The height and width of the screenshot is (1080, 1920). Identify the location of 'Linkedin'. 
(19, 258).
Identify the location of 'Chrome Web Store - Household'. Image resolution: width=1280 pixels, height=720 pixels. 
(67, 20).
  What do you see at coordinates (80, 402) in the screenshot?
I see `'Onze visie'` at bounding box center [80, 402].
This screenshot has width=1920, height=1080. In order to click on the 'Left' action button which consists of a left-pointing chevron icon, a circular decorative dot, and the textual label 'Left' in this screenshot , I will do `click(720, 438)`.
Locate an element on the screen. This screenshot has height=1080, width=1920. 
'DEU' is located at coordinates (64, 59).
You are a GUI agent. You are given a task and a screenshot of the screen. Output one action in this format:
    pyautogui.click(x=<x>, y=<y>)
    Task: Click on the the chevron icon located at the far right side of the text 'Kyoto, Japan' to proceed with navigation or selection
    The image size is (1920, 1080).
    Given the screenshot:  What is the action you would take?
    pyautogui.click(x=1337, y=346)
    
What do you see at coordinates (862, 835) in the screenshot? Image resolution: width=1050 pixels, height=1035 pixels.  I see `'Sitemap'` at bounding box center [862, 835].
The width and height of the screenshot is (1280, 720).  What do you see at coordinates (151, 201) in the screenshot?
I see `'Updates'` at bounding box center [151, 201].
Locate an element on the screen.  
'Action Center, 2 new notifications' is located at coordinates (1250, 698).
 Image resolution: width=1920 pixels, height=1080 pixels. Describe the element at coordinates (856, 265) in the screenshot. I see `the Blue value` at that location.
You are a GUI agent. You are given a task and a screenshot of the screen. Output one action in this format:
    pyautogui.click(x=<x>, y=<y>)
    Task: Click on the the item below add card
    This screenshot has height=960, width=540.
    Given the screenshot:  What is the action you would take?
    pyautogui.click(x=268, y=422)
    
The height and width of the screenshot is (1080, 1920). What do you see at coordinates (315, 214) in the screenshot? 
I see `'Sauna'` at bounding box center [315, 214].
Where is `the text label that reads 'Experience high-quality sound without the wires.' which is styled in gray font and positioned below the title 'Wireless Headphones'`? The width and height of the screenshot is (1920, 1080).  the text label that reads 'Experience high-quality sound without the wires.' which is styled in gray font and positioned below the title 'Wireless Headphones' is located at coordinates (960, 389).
--------------------------------------------------
● Exercise instructions
Can you give the listing above again, changing "GUI agent" to "desktop assistant" and leaving everything else unchanged?

● Task answer
The height and width of the screenshot is (1080, 1920). Identify the location of 'Linkedin'. 
(19, 258).
Identify the location of 'Chrome Web Store - Household'. Image resolution: width=1280 pixels, height=720 pixels. 
(67, 20).
  What do you see at coordinates (80, 402) in the screenshot?
I see `'Onze visie'` at bounding box center [80, 402].
This screenshot has width=1920, height=1080. In order to click on the 'Left' action button which consists of a left-pointing chevron icon, a circular decorative dot, and the textual label 'Left' in this screenshot , I will do `click(720, 438)`.
Locate an element on the screen. This screenshot has height=1080, width=1920. 
'DEU' is located at coordinates (64, 59).
You are a desktop assistant. You are given a task and a screenshot of the screen. Output one action in this format:
    pyautogui.click(x=<x>, y=<y>)
    Task: Click on the the chevron icon located at the far right side of the text 'Kyoto, Japan' to proceed with navigation or selection
    The image size is (1920, 1080).
    Given the screenshot:  What is the action you would take?
    pyautogui.click(x=1337, y=346)
    
What do you see at coordinates (862, 835) in the screenshot? Image resolution: width=1050 pixels, height=1035 pixels.  I see `'Sitemap'` at bounding box center [862, 835].
The width and height of the screenshot is (1280, 720).  What do you see at coordinates (151, 201) in the screenshot?
I see `'Updates'` at bounding box center [151, 201].
Locate an element on the screen.  
'Action Center, 2 new notifications' is located at coordinates (1250, 698).
 Image resolution: width=1920 pixels, height=1080 pixels. Describe the element at coordinates (856, 265) in the screenshot. I see `the Blue value` at that location.
You are a desktop assistant. You are given a task and a screenshot of the screen. Output one action in this format:
    pyautogui.click(x=<x>, y=<y>)
    Task: Click on the the item below add card
    This screenshot has height=960, width=540.
    Given the screenshot:  What is the action you would take?
    pyautogui.click(x=268, y=422)
    
The height and width of the screenshot is (1080, 1920). What do you see at coordinates (315, 214) in the screenshot? 
I see `'Sauna'` at bounding box center [315, 214].
Where is `the text label that reads 'Experience high-quality sound without the wires.' which is styled in gray font and positioned below the title 'Wireless Headphones'`? The width and height of the screenshot is (1920, 1080).  the text label that reads 'Experience high-quality sound without the wires.' which is styled in gray font and positioned below the title 'Wireless Headphones' is located at coordinates (960, 389).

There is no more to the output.